Which lines below hold the word "title"? Copy all of them.

··········

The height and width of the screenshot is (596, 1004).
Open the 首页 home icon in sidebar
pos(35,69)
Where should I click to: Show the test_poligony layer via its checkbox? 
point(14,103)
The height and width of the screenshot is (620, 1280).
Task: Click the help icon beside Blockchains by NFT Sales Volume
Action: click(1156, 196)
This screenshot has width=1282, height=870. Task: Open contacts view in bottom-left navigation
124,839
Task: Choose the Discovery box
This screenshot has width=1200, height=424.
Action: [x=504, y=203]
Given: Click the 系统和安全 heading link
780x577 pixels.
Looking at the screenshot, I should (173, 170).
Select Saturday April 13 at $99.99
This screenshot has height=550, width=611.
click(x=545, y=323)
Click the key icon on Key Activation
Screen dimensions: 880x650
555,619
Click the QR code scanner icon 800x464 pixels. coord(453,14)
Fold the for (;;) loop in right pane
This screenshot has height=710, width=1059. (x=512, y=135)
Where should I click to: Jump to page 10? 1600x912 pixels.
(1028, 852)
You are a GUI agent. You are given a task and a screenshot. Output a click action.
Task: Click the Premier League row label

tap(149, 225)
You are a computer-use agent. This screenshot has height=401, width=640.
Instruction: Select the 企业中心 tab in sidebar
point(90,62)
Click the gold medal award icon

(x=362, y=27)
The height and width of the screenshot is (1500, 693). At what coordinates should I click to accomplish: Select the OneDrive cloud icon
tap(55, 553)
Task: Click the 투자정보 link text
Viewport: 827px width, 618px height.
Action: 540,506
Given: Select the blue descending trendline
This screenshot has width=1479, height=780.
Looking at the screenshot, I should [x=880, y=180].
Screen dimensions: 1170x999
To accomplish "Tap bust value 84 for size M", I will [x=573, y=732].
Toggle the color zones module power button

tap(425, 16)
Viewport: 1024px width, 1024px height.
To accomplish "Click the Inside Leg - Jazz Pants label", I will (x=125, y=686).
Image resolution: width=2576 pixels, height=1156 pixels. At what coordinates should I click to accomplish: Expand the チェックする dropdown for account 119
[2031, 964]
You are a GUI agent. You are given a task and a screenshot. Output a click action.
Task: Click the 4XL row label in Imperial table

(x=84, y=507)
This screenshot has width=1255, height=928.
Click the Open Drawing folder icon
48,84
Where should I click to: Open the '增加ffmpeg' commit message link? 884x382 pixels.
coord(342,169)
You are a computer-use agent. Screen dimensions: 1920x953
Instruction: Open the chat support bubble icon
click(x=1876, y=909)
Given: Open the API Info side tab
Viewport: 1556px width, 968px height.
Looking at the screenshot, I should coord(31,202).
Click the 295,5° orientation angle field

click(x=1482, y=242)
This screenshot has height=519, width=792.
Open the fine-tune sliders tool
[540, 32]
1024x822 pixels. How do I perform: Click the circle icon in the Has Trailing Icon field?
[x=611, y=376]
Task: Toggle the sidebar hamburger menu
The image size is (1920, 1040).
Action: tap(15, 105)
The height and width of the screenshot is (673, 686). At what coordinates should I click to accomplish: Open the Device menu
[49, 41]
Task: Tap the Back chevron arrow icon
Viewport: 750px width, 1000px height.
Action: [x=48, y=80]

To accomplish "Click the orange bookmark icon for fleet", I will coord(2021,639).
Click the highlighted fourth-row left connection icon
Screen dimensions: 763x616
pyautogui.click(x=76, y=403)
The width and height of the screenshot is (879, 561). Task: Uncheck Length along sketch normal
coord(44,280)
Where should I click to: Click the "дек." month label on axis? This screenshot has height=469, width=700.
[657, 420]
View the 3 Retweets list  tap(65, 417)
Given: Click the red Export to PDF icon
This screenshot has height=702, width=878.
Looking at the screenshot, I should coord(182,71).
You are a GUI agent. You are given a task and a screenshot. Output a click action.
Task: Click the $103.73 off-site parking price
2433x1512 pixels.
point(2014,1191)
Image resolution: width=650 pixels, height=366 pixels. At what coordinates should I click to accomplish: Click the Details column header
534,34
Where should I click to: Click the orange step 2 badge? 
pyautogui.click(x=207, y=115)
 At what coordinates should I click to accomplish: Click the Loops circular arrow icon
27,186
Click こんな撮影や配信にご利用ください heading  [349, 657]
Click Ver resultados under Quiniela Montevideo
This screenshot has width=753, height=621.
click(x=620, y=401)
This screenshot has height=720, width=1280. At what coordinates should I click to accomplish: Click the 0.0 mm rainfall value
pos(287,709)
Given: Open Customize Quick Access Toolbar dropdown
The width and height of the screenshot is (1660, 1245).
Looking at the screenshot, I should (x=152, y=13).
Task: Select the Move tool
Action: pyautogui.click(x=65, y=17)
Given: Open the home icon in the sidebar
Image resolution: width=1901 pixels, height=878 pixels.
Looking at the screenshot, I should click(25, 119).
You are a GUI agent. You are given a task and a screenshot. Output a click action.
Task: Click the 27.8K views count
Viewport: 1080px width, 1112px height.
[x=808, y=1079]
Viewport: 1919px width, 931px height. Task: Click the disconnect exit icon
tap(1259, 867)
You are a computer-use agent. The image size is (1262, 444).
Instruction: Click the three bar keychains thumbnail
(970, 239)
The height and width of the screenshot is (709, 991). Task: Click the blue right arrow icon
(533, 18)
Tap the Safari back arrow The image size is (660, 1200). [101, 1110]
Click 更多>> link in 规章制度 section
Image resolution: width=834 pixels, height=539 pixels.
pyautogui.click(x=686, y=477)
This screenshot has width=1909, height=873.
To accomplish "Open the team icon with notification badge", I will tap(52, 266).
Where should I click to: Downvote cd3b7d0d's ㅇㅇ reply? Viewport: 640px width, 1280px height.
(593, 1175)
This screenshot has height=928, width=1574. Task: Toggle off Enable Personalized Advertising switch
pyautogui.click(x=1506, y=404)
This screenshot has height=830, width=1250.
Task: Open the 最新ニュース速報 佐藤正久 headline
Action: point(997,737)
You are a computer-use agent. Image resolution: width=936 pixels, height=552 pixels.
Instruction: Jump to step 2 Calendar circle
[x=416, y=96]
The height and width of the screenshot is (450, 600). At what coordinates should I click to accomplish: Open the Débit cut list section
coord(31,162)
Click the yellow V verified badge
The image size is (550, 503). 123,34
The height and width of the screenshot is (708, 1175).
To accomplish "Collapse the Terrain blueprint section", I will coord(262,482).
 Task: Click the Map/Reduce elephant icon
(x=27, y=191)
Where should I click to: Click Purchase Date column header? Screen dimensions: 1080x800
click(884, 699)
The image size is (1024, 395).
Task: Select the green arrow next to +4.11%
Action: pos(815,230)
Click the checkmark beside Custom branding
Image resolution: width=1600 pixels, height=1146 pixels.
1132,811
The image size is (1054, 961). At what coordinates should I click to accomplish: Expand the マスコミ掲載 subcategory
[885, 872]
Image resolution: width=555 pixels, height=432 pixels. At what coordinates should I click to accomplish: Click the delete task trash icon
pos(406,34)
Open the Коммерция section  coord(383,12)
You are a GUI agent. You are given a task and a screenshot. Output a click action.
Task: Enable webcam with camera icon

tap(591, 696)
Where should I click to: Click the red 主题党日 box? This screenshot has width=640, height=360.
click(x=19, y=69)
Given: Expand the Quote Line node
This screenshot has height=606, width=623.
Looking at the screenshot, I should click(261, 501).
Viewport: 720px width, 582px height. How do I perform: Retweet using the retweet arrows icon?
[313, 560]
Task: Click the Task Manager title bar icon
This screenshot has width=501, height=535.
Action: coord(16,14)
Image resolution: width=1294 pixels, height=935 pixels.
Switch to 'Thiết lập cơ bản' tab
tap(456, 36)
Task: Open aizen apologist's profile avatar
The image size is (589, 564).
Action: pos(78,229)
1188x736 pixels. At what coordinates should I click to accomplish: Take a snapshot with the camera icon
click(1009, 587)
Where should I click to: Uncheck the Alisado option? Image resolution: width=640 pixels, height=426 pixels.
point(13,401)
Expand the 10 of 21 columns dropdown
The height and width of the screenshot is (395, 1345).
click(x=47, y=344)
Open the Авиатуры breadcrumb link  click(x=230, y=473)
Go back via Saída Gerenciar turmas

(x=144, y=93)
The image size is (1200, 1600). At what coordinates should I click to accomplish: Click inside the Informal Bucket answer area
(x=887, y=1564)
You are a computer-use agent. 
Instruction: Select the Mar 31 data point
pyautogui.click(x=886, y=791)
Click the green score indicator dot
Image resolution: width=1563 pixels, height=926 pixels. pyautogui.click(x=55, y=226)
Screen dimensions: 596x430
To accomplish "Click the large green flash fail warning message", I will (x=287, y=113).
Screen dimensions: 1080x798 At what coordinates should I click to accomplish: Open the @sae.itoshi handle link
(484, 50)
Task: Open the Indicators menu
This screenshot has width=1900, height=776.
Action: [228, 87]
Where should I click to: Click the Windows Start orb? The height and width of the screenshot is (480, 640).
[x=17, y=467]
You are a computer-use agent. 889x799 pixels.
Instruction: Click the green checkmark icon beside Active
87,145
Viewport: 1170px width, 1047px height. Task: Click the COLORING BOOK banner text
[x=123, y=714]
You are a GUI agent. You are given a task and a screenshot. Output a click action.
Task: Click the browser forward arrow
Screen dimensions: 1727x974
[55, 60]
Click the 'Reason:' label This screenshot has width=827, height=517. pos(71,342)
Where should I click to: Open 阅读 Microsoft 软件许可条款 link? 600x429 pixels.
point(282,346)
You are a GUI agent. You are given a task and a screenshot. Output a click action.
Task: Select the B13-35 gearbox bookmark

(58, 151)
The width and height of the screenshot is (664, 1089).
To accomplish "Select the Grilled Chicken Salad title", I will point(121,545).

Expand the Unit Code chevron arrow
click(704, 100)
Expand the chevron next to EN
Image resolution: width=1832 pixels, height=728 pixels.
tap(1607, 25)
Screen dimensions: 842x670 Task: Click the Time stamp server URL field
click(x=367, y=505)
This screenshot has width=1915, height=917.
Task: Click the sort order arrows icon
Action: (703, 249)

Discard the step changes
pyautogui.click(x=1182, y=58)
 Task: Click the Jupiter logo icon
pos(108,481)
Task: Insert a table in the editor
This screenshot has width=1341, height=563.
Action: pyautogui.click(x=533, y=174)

··········

**Result for this exercise**
Task: Click the Task Manager title bar icon
To accomplish "Select the Grilled Chicken Salad title", I will point(121,545).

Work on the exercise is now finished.